What follows is a listing to be transcribed exactly.

****************************************

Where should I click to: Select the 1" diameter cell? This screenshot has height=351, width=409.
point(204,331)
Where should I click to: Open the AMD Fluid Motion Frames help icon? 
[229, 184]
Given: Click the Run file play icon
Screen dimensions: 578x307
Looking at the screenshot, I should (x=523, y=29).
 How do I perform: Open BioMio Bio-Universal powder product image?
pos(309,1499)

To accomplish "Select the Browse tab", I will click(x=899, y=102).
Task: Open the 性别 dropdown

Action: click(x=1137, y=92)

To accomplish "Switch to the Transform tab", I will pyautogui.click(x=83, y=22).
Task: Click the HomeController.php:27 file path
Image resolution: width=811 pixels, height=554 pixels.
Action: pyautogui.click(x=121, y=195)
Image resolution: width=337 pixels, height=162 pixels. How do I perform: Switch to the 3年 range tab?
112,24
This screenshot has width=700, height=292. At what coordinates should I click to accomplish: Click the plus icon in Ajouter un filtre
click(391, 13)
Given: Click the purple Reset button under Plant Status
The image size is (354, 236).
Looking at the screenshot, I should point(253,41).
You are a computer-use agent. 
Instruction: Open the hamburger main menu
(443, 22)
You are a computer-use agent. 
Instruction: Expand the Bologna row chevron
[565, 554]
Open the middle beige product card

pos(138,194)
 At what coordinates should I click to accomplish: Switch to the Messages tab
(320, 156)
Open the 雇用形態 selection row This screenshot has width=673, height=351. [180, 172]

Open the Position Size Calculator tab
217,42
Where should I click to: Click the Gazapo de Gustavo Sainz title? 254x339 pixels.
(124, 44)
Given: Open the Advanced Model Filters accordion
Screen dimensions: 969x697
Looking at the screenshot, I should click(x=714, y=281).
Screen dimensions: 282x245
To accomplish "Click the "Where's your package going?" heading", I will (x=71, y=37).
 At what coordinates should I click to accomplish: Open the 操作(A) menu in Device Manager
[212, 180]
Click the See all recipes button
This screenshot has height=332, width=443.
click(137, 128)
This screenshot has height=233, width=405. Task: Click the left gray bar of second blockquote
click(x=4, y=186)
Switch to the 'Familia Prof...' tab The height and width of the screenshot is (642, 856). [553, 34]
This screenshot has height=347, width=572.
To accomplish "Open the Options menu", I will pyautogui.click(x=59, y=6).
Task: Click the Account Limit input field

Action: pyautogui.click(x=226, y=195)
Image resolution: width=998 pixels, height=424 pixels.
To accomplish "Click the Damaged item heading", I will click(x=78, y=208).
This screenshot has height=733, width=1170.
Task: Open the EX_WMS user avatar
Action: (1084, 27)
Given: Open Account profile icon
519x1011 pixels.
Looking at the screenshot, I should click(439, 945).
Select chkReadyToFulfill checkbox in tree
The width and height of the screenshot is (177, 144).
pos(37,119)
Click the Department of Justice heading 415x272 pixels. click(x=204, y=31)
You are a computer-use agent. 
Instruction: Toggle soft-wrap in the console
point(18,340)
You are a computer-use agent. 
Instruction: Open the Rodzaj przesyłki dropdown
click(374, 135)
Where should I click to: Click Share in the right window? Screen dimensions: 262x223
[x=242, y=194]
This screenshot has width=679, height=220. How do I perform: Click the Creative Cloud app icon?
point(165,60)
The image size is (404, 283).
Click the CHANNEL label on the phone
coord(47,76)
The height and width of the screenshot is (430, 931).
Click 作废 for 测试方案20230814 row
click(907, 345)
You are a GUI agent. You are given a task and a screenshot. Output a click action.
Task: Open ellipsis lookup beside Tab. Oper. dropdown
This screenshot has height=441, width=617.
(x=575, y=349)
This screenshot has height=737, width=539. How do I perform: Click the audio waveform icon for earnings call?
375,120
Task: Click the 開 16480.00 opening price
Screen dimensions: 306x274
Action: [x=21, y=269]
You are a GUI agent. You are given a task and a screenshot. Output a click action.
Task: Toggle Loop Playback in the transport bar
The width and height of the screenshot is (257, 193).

****************************************

Solution:
Where should I click to: Select the 1" diameter cell? This screenshot has height=351, width=409.
point(204,331)
Where should I click to: Open the AMD Fluid Motion Frames help icon? 
[229, 184]
Given: Click the Run file play icon
Screen dimensions: 578x307
Looking at the screenshot, I should (x=523, y=29).
 How do I perform: Open BioMio Bio-Universal powder product image?
pos(309,1499)

To accomplish "Select the Browse tab", I will click(x=899, y=102).
Task: Open the 性别 dropdown

Action: click(x=1137, y=92)

To accomplish "Switch to the Transform tab", I will pyautogui.click(x=83, y=22).
Task: Click the HomeController.php:27 file path
Image resolution: width=811 pixels, height=554 pixels.
Action: pyautogui.click(x=121, y=195)
Image resolution: width=337 pixels, height=162 pixels. How do I perform: Switch to the 3年 range tab?
112,24
This screenshot has width=700, height=292. At what coordinates should I click to accomplish: Click the plus icon in Ajouter un filtre
click(391, 13)
Given: Click the purple Reset button under Plant Status
The image size is (354, 236).
Looking at the screenshot, I should point(253,41).
You are a computer-use agent. 
Instruction: Open the hamburger main menu
(443, 22)
You are a computer-use agent. 
Instruction: Expand the Bologna row chevron
[565, 554]
Open the middle beige product card

pos(138,194)
 At what coordinates should I click to accomplish: Switch to the Messages tab
(320, 156)
Open the 雇用形態 selection row This screenshot has width=673, height=351. [180, 172]

Open the Position Size Calculator tab
217,42
Where should I click to: Click the Gazapo de Gustavo Sainz title? 254x339 pixels.
(124, 44)
Given: Open the Advanced Model Filters accordion
Screen dimensions: 969x697
Looking at the screenshot, I should click(x=714, y=281).
Screen dimensions: 282x245
To accomplish "Click the "Where's your package going?" heading", I will (x=71, y=37).
 At what coordinates should I click to accomplish: Open the 操作(A) menu in Device Manager
[212, 180]
Click the See all recipes button
This screenshot has height=332, width=443.
click(137, 128)
This screenshot has height=233, width=405. Task: Click the left gray bar of second blockquote
click(x=4, y=186)
Switch to the 'Familia Prof...' tab The height and width of the screenshot is (642, 856). [553, 34]
This screenshot has height=347, width=572.
To accomplish "Open the Options menu", I will pyautogui.click(x=59, y=6).
Task: Click the Account Limit input field

Action: pyautogui.click(x=226, y=195)
Image resolution: width=998 pixels, height=424 pixels.
To accomplish "Click the Damaged item heading", I will click(x=78, y=208).
This screenshot has height=733, width=1170.
Task: Open the EX_WMS user avatar
Action: (1084, 27)
Given: Open Account profile icon
519x1011 pixels.
Looking at the screenshot, I should click(439, 945).
Select chkReadyToFulfill checkbox in tree
The width and height of the screenshot is (177, 144).
pos(37,119)
Click the Department of Justice heading 415x272 pixels. click(x=204, y=31)
You are a computer-use agent. 
Instruction: Toggle soft-wrap in the console
point(18,340)
You are a computer-use agent. 
Instruction: Open the Rodzaj przesyłki dropdown
click(374, 135)
Where should I click to: Click Share in the right window? Screen dimensions: 262x223
[x=242, y=194]
This screenshot has width=679, height=220. How do I perform: Click the Creative Cloud app icon?
point(165,60)
The image size is (404, 283).
Click the CHANNEL label on the phone
coord(47,76)
The height and width of the screenshot is (430, 931).
Click 作废 for 测试方案20230814 row
click(907, 345)
You are a GUI agent. You are given a task and a screenshot. Output a click action.
Task: Open ellipsis lookup beside Tab. Oper. dropdown
This screenshot has height=441, width=617.
(x=575, y=349)
This screenshot has height=737, width=539. How do I perform: Click the audio waveform icon for earnings call?
375,120
Task: Click the 開 16480.00 opening price
Screen dimensions: 306x274
Action: [x=21, y=269]
You are a GUI agent. You are given a task and a screenshot. Output a click action.
Task: Toggle Loop Playback in the transport bar
The width and height of the screenshot is (257, 193).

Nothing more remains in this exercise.